Hypertension is often identified through routine screening. Experts recommend that people 40 years and older without a history of hypertension have their blood pressure checked once a year. Screening should be more frequent in people with risk factors or who have had elevated blood pressure in the past. For younger people without risk factors, screening every few years is a reasonable approach.
If your blood pressure is found to be elevated or high at a clinic visit, you may be asked to confirm the results by checking your blood pressure yourself at home. A person’s blood pressure can temporarily increase when it is taken by a doctor or other healthcare professional. This is called “white coat hypertension.” Your health care provider will use the readings from your in-office blood pressure check and your at-home results to determine whether or not you have true hypertension.

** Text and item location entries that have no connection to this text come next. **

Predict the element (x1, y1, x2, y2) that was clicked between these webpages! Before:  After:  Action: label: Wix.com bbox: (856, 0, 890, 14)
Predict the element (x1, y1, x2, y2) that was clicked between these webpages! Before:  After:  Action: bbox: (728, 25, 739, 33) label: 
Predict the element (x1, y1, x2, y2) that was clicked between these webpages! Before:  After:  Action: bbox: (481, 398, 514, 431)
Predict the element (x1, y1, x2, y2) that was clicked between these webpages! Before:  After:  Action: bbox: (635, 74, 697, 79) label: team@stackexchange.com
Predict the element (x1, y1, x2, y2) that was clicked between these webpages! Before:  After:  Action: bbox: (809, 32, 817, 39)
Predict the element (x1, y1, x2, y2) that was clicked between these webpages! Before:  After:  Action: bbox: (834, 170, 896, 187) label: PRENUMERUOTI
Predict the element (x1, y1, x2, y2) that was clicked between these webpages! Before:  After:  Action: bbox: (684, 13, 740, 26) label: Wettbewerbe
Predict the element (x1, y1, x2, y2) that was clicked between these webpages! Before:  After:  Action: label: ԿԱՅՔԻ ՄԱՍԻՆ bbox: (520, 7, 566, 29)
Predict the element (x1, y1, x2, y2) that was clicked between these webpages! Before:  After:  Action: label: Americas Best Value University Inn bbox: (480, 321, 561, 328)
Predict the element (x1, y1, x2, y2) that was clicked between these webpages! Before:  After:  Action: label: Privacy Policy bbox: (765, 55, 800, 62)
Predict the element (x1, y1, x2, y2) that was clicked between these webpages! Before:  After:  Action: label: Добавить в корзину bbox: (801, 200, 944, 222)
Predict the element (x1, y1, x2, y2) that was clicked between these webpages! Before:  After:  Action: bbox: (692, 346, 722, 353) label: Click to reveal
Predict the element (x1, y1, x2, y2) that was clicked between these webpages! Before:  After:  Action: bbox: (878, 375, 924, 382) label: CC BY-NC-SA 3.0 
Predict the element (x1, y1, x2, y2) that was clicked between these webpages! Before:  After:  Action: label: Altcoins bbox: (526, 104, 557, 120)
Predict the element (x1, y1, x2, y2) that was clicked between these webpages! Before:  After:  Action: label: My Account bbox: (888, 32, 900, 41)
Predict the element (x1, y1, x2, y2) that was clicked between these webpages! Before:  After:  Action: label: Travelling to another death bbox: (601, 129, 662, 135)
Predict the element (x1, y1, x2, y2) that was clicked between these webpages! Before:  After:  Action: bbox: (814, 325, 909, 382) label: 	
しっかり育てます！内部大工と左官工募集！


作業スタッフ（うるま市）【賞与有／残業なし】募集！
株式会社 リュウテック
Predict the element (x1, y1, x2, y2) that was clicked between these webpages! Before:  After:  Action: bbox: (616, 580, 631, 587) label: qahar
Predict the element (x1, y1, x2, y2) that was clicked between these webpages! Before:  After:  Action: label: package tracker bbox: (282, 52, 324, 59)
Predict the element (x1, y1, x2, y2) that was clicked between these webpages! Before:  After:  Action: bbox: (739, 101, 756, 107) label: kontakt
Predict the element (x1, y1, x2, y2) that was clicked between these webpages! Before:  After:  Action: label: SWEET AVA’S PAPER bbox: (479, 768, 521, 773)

Fortunately, hypertension can be controlled and even prevented. Doing so is far less costly, and far safer for patients than having to deal with the complications when hypertension is missed or goes untreated.
Treatment of hypertension usually begins with lifestyle changes. Recommended changes often include:
•Losing weight if you are overweight or obese
•Reducing the amount of salt in your diet
• Not drinking too much alcohol
• Stopping smoking
• Exercising at least 30 minutes per day most days of the week
Medication to lower blood pressure may be recommended if your blood pressure is consistently high, usually at or above 140/90. Treatment is recommended even at a lower blood pressure for some older people and for those with atherosclerosis (fatty deposits lining the arteries, as in coronary heart disease, stroke or peripheral artery disease), diabetes or chronic kidney disease complicated by protein in the urine.
Both “healthy” and “unhealthy” individuals can have high blood pressure. So regardless of your current health, specific regimen or potential risk factors, you should take the threat of hypertension seriously. Consult your doctor if you feel that you could be at risk or that you may already have hypertension.